• [Exercise brief]: Scan the material below and report how many lines include the string "agent"; nothing else belongs in the reply.

⁂

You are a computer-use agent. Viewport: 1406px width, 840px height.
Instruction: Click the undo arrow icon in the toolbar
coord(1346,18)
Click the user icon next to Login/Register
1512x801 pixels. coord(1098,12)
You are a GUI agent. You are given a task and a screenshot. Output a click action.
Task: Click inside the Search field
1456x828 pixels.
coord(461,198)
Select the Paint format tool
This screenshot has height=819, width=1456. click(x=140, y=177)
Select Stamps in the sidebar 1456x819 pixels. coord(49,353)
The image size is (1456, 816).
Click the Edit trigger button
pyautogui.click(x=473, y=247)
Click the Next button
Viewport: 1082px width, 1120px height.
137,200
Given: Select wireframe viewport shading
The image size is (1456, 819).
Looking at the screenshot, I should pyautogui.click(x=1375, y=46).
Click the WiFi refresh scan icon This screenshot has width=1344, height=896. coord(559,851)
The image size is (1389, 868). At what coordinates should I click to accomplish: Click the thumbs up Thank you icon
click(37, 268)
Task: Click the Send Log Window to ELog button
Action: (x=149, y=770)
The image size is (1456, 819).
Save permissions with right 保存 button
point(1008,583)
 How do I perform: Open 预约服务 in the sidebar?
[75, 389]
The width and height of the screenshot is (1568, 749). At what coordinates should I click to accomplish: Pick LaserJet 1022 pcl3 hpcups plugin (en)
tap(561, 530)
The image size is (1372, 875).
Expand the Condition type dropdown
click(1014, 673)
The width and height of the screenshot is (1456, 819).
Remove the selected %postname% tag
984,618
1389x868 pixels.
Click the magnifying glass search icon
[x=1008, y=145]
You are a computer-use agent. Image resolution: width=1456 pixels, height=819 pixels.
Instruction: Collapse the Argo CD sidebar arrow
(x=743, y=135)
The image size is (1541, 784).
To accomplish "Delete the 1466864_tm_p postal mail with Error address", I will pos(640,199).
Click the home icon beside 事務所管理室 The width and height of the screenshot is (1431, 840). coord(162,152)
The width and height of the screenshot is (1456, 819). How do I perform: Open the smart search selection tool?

⁂

• [Result of the exercise]: 3